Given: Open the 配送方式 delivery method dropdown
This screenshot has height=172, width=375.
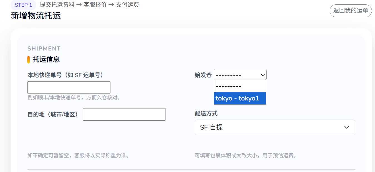Looking at the screenshot, I should click(x=275, y=127).
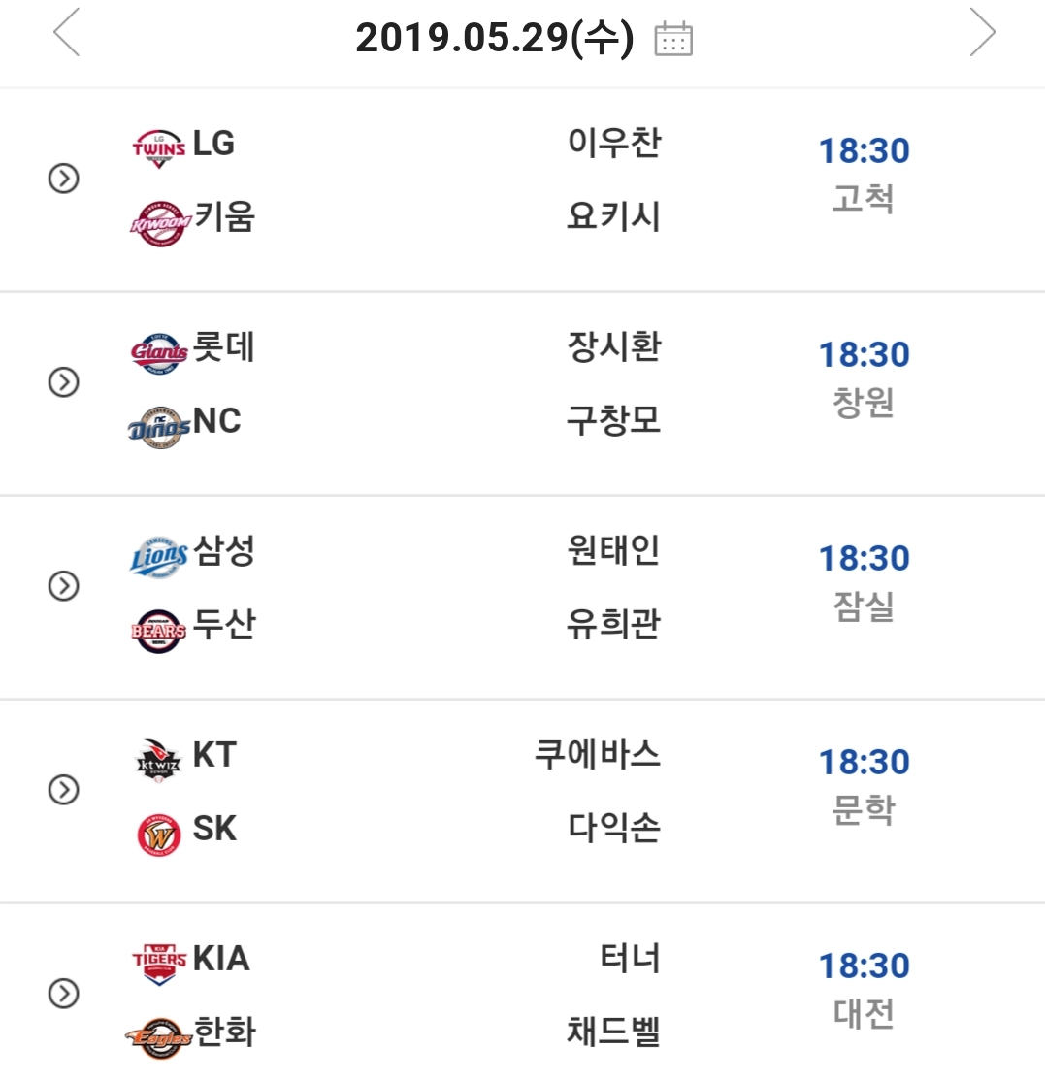Click the KT Wiz team logo
The height and width of the screenshot is (1081, 1045).
[158, 759]
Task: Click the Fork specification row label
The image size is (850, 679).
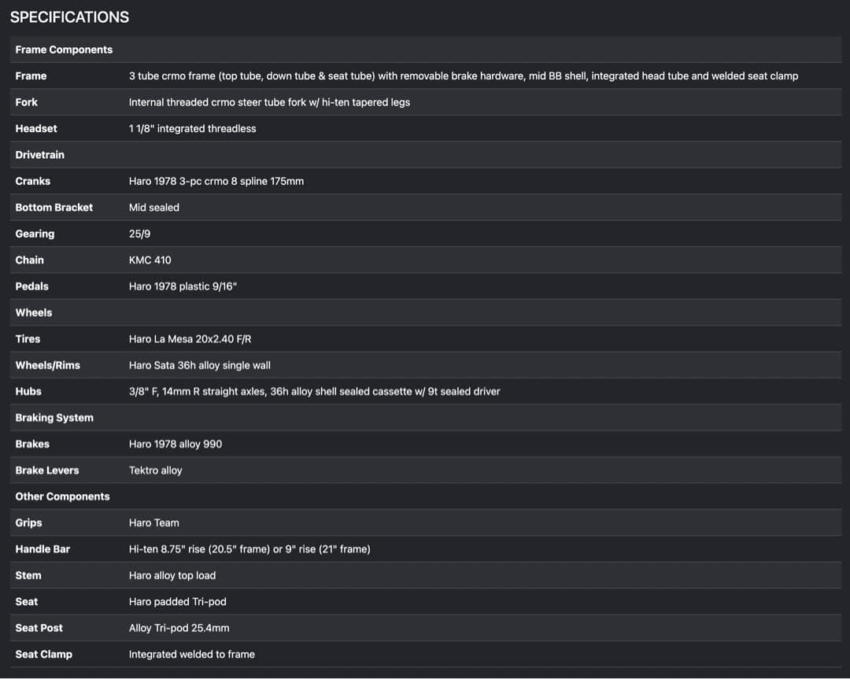Action: point(27,102)
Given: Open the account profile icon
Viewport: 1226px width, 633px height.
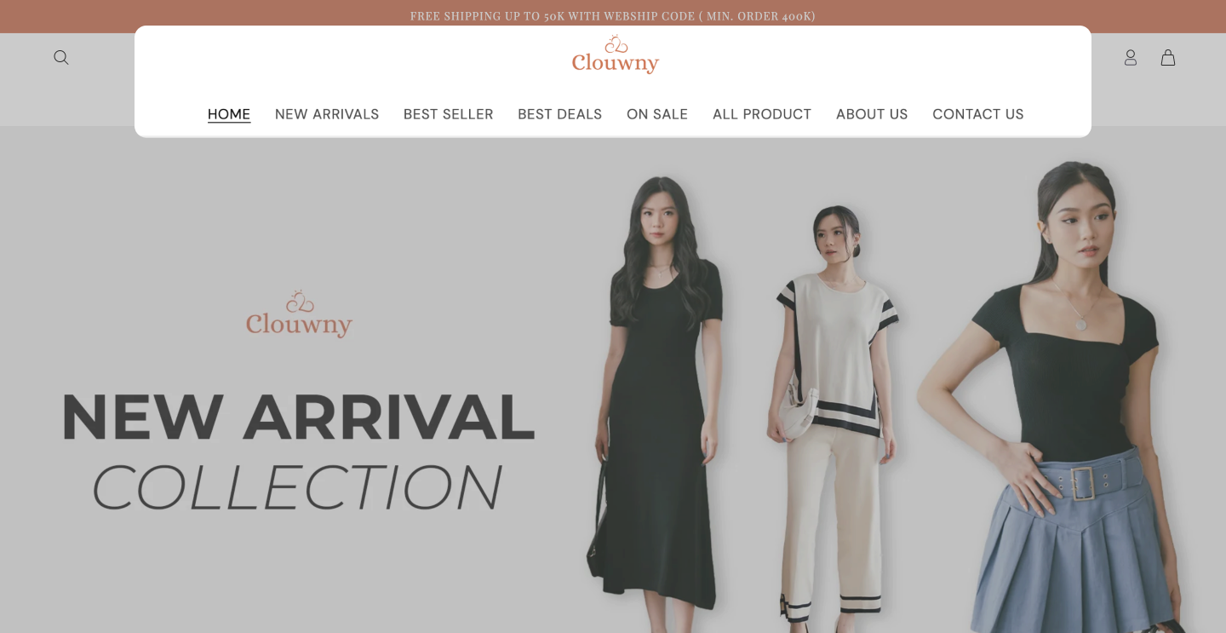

☆ ☆ ☆

### WORK REQUIRED
Set the pictures aside and transcribe exactly the stretch of lines above, beginning with the one holding "This screenshot has height=172, width=375." and ending with the one holding "Given: Open the account profile icon".

### RESULT OF THIS TASK
This screenshot has height=172, width=375.
Looking at the screenshot, I should click(x=275, y=127).
Click the KT Wiz team logo
The height and width of the screenshot is (1081, 1045).
[158, 759]
Task: Click the Fork specification row label
The image size is (850, 679).
Action: point(27,102)
Given: Open the account profile icon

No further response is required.